What you should do → Return the following rows unchanged, line for line.

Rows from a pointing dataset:
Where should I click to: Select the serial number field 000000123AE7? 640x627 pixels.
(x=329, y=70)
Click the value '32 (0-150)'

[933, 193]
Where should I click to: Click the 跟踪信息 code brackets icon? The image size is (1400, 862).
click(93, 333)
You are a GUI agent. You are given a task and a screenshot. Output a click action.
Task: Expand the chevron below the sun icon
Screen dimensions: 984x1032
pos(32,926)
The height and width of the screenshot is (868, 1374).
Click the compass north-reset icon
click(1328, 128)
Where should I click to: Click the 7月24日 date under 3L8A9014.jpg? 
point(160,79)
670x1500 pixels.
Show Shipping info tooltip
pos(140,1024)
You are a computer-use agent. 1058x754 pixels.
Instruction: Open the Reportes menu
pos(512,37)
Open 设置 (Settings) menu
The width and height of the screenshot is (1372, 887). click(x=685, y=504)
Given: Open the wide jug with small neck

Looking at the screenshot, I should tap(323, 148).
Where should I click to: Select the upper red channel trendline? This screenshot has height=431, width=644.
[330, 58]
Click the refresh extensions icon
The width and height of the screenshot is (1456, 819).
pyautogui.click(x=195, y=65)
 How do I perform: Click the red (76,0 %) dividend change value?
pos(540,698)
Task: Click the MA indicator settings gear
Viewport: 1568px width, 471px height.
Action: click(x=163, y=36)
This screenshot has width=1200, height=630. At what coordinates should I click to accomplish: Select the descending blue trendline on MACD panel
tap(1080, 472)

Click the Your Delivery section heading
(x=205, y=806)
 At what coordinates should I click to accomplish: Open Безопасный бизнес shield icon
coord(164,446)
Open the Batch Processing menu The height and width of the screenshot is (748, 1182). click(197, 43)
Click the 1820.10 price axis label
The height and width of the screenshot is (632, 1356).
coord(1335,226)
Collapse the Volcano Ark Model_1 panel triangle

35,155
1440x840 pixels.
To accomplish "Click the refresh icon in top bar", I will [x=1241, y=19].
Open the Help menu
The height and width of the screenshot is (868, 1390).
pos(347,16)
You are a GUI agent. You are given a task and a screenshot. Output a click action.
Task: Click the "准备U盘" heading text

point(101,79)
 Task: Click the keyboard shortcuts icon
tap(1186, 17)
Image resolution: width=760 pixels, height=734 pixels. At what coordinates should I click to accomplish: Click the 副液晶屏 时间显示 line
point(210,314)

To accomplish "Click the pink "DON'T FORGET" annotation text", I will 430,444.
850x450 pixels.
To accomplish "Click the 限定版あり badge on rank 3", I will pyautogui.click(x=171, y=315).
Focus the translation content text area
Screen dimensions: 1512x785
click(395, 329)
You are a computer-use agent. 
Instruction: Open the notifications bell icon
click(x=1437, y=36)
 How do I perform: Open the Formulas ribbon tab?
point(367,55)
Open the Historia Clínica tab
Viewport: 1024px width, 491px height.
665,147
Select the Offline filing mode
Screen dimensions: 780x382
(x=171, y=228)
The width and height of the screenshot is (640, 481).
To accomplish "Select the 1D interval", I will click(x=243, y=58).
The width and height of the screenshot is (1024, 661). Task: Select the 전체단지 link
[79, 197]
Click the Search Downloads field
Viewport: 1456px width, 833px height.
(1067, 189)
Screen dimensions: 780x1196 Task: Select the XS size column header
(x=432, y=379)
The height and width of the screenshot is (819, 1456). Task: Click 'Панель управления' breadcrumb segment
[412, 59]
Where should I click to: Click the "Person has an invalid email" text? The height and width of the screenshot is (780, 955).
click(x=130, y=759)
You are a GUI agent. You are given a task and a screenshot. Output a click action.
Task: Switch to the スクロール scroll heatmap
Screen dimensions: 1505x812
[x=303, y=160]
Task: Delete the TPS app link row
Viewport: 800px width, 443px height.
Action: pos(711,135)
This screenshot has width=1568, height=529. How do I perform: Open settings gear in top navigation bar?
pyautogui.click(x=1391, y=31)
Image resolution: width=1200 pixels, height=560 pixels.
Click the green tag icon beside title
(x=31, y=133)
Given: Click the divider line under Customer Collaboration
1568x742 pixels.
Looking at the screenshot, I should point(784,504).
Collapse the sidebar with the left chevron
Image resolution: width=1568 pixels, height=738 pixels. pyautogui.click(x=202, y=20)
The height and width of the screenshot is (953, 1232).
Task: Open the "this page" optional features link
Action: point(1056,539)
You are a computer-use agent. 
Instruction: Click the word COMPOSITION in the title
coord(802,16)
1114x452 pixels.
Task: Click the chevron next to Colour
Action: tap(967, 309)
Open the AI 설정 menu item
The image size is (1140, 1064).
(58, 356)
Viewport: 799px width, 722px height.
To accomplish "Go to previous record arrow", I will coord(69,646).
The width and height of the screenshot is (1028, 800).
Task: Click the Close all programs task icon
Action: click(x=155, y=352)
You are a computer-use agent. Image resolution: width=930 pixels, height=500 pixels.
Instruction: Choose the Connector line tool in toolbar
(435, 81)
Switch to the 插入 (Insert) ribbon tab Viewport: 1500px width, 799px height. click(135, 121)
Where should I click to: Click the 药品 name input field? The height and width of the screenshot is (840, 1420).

Output →
Where should I click to: Select the serial number field 000000123AE7? 640x627 pixels.
(x=329, y=70)
Click the value '32 (0-150)'

[933, 193]
Where should I click to: Click the 跟踪信息 code brackets icon? The image size is (1400, 862).
click(93, 333)
You are a GUI agent. You are given a task and a screenshot. Output a click action.
Task: Expand the chevron below the sun icon
Screen dimensions: 984x1032
pos(32,926)
The height and width of the screenshot is (868, 1374).
Click the compass north-reset icon
click(1328, 128)
Where should I click to: Click the 7月24日 date under 3L8A9014.jpg? 
point(160,79)
670x1500 pixels.
Show Shipping info tooltip
pos(140,1024)
You are a computer-use agent. 1058x754 pixels.
Instruction: Open the Reportes menu
pos(512,37)
Open 设置 (Settings) menu
The width and height of the screenshot is (1372, 887). click(x=685, y=504)
Given: Open the wide jug with small neck

Looking at the screenshot, I should tap(323, 148).
Where should I click to: Select the upper red channel trendline? This screenshot has height=431, width=644.
[330, 58]
Click the refresh extensions icon
The width and height of the screenshot is (1456, 819).
pyautogui.click(x=195, y=65)
 How do I perform: Click the red (76,0 %) dividend change value?
pos(540,698)
Task: Click the MA indicator settings gear
Viewport: 1568px width, 471px height.
Action: click(x=163, y=36)
This screenshot has width=1200, height=630. At what coordinates should I click to accomplish: Select the descending blue trendline on MACD panel
tap(1080, 472)

Click the Your Delivery section heading
(x=205, y=806)
 At what coordinates should I click to accomplish: Open Безопасный бизнес shield icon
coord(164,446)
Open the Batch Processing menu The height and width of the screenshot is (748, 1182). click(197, 43)
Click the 1820.10 price axis label
The height and width of the screenshot is (632, 1356).
coord(1335,226)
Collapse the Volcano Ark Model_1 panel triangle

35,155
1440x840 pixels.
To accomplish "Click the refresh icon in top bar", I will [x=1241, y=19].
Open the Help menu
The height and width of the screenshot is (868, 1390).
pos(347,16)
You are a GUI agent. You are given a task and a screenshot. Output a click action.
Task: Click the "准备U盘" heading text

point(101,79)
 Task: Click the keyboard shortcuts icon
tap(1186, 17)
Image resolution: width=760 pixels, height=734 pixels. At what coordinates should I click to accomplish: Click the 副液晶屏 时间显示 line
point(210,314)

To accomplish "Click the pink "DON'T FORGET" annotation text", I will 430,444.
850x450 pixels.
To accomplish "Click the 限定版あり badge on rank 3", I will pyautogui.click(x=171, y=315).
Focus the translation content text area
Screen dimensions: 1512x785
click(395, 329)
You are a computer-use agent. 
Instruction: Open the notifications bell icon
click(x=1437, y=36)
 How do I perform: Open the Formulas ribbon tab?
point(367,55)
Open the Historia Clínica tab
Viewport: 1024px width, 491px height.
665,147
Select the Offline filing mode
Screen dimensions: 780x382
(x=171, y=228)
The width and height of the screenshot is (640, 481).
To accomplish "Select the 1D interval", I will click(x=243, y=58).
The width and height of the screenshot is (1024, 661). Task: Select the 전체단지 link
[79, 197]
Click the Search Downloads field
Viewport: 1456px width, 833px height.
(1067, 189)
Screen dimensions: 780x1196 Task: Select the XS size column header
(x=432, y=379)
The height and width of the screenshot is (819, 1456). Task: Click 'Панель управления' breadcrumb segment
[412, 59]
Where should I click to: Click the "Person has an invalid email" text? The height and width of the screenshot is (780, 955).
click(x=130, y=759)
You are a GUI agent. You are given a task and a screenshot. Output a click action.
Task: Switch to the スクロール scroll heatmap
Screen dimensions: 1505x812
[x=303, y=160]
Task: Delete the TPS app link row
Viewport: 800px width, 443px height.
Action: pos(711,135)
This screenshot has width=1568, height=529. How do I perform: Open settings gear in top navigation bar?
pyautogui.click(x=1391, y=31)
Image resolution: width=1200 pixels, height=560 pixels.
Click the green tag icon beside title
(x=31, y=133)
Given: Click the divider line under Customer Collaboration
1568x742 pixels.
Looking at the screenshot, I should point(784,504).
Collapse the sidebar with the left chevron
Image resolution: width=1568 pixels, height=738 pixels. pyautogui.click(x=202, y=20)
The height and width of the screenshot is (953, 1232).
Task: Open the "this page" optional features link
Action: point(1056,539)
You are a computer-use agent. 
Instruction: Click the word COMPOSITION in the title
coord(802,16)
1114x452 pixels.
Task: Click the chevron next to Colour
Action: tap(967, 309)
Open the AI 설정 menu item
The image size is (1140, 1064).
(58, 356)
Viewport: 799px width, 722px height.
To accomplish "Go to previous record arrow", I will coord(69,646).
The width and height of the screenshot is (1028, 800).
Task: Click the Close all programs task icon
Action: click(x=155, y=352)
You are a computer-use agent. Image resolution: width=930 pixels, height=500 pixels.
Instruction: Choose the Connector line tool in toolbar
(435, 81)
Switch to the 插入 (Insert) ribbon tab Viewport: 1500px width, 799px height. click(135, 121)
Where should I click to: Click the 药品 name input field? The height and width of the screenshot is (840, 1420).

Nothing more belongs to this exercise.